Exercise
Copy every entry verbatim and skip the pictures.

Excerpted data
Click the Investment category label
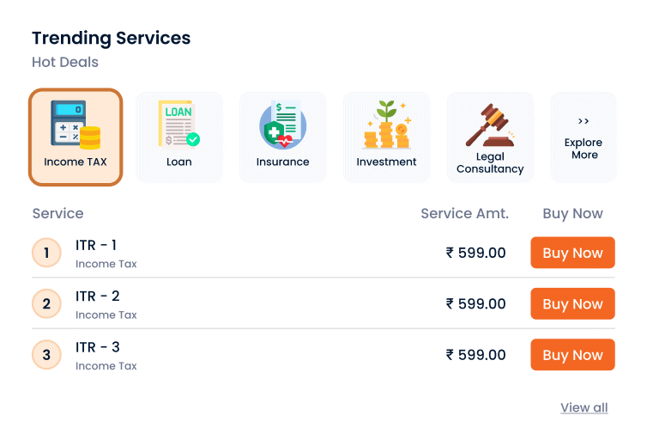 pyautogui.click(x=387, y=162)
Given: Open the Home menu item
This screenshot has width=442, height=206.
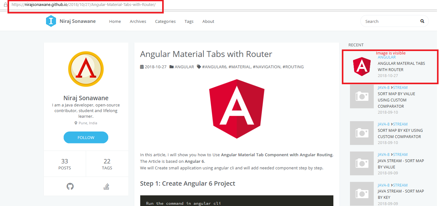Looking at the screenshot, I should (x=115, y=21).
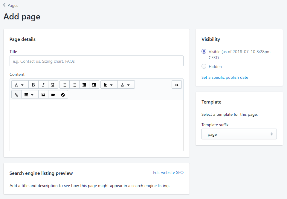Open the Template suffix select box
Viewport: 287px width, 199px height.
(x=239, y=134)
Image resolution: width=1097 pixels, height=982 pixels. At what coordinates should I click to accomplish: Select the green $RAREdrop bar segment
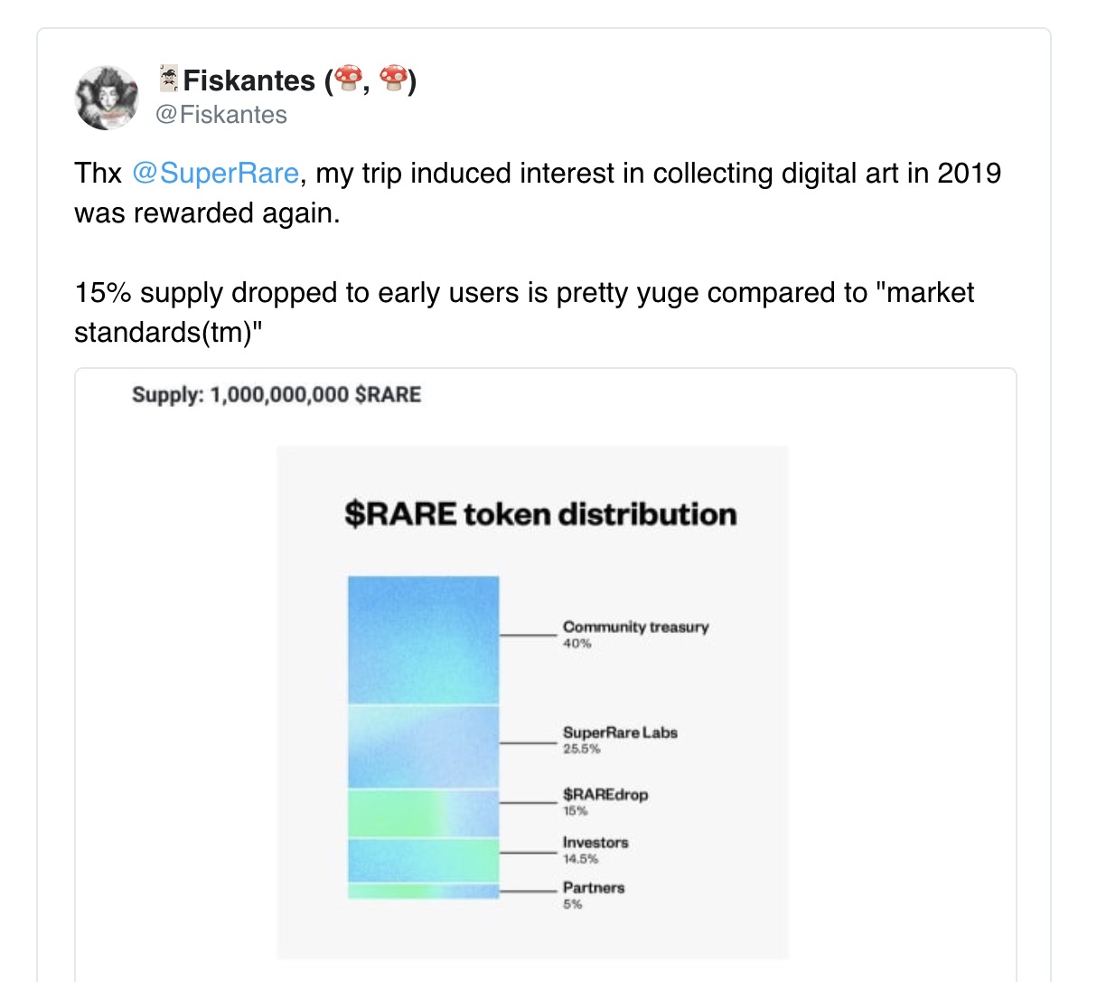(423, 813)
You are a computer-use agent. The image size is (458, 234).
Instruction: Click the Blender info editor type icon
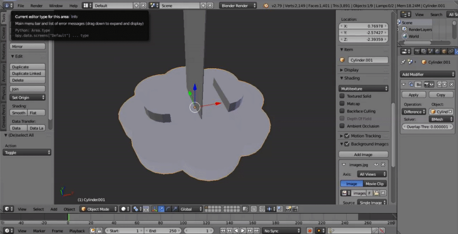coord(6,6)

Response to the task
Click the Investment category label
 pyautogui.click(x=387, y=162)
Given: Open the Home menu item
This screenshot has width=442, height=206.
Looking at the screenshot, I should (x=115, y=21).
Open the Template suffix select box
Viewport: 287px width, 199px height.
(x=239, y=134)
Image resolution: width=1097 pixels, height=982 pixels. At what coordinates should I click to accomplish: Select the green $RAREdrop bar segment
(423, 813)
You are a computer-use agent. The image size is (458, 234).
Instruction: Click the Blender info editor type icon
coord(6,6)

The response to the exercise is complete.